PARKLAND, FLA. (WSVN) - Fourteen days after a shooting rampage claimed 17 lives at Marjory Stoneman Douglas High School, students returned to campus with heavy hearts but with purpose and resolve.
Angie, a senior at Stoneman Douglas, said going back to class is “a little weird.”
“It’s a little nerve-wracking that we’re back on campus,” said Angie. “It’s been awhile. You know it’s going to be different. We’re going to have different things going on. I’m not just walking into school to do math or do English, but you know, it is what it is.”
The Broward County Police Benevolent Association was on scene greeting students with flowers as they made their way back into their classrooms.
“As the kids walk into the school, we’ll hand them a flower, we’ll hand them a bottle of water to say, ‘We’re here to support you,’ said Rodney Skirvin, the Vice President of the Broward County PBA.
Deputies and officers from departments all across South Florida were also present, standing tall and offering support to ensure students felt a sense of security.
Florida Gov.
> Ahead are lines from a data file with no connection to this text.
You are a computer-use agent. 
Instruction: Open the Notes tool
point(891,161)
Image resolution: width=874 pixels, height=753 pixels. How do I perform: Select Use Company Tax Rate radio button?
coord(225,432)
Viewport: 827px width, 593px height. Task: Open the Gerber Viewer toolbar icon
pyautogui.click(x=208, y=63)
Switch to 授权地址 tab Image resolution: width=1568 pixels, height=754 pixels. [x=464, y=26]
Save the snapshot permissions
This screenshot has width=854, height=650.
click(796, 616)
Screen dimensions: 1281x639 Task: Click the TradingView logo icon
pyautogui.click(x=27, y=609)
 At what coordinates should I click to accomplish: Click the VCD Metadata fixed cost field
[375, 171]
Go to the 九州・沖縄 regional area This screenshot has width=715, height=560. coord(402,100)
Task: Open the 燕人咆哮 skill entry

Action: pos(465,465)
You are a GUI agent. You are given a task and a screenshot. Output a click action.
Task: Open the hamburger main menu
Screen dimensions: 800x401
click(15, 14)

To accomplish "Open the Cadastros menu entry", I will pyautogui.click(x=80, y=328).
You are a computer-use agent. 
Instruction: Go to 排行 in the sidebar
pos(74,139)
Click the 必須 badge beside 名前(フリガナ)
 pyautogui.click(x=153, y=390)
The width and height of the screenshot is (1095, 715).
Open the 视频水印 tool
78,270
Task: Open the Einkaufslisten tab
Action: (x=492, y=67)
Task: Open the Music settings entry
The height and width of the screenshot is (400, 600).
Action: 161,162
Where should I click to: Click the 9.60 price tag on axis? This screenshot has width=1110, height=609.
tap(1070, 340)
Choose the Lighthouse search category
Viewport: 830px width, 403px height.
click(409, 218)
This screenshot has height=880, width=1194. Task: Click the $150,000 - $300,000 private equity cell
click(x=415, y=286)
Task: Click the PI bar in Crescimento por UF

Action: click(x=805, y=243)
Rick Scott announced earlier his week, plans to spend $500 million toward school safety. “We’ve got to invest in metal detectors, we’ve got to invest in bulletproof glass, we’ve got to invest in steel doors.”
With safety being the biggest concern, some parents said they had a hard time dropping their kids off at school, but they know that they need to get back to normal.
“I’m so nervous because not a lot has changed,” said Tessa Thomas, a mother dropping her son off for the first time in two weeks. “We can’t fix what happened but we can definitely fix moving forward, so a change to give these children some form of security is needed.”
“They need to get back into the swing of things,” said another mother as she held back tears. “It’s some tough stuff. Too close — it’s too close.”
Members of the Parkland community showed their emotional support by lining the inside of the school with banners wishing students a warm welcome back.
Angie added that the nationwide support for her and her classmates has been felt. “It’s amazing,” she said. “It’s like, we’re still around. We’re still kicking. We’re still sending a message. Don’t forget about us because we can’t forget those who we lost.”
Family members and complete strangers also stood outside of the school with signs — some bringing their therapy dogs and even a pony. One woman held up a sign that read “Free Pony Kisses” all in hopes to bring a sense of comfort to the students.
“My brother is inside the school right now, and I want to show my support by you know, coming to the school and supporting all the students,” said Nia Hill. “I was scared to see them go back, but I’m grateful that you know, there’s a bunch of police out here protecting them.”
“I’m nervous, but I’m just happy to see [everyone] come together and support each other,” said one sophomore. “I just think we all need to get back into normalcy.”
Broward County Schools Superintendent Robert Runcie told 7 News the school will have extra counselors on hand for the return of the students. “Yeah, our students need to be with each other, they need to be in school,” he said. “Our teachers, they love our kids, and that’s gonna help everyone I think really move forward.”
Classes officially began at 7:40 a.m. However, the school will only hold half-day sessions from Wednesday to Friday.
“We’re giving kids flexibility, so we can remove as many of the things that they need to worry about, so they can focus on the healing process,” said Runcie.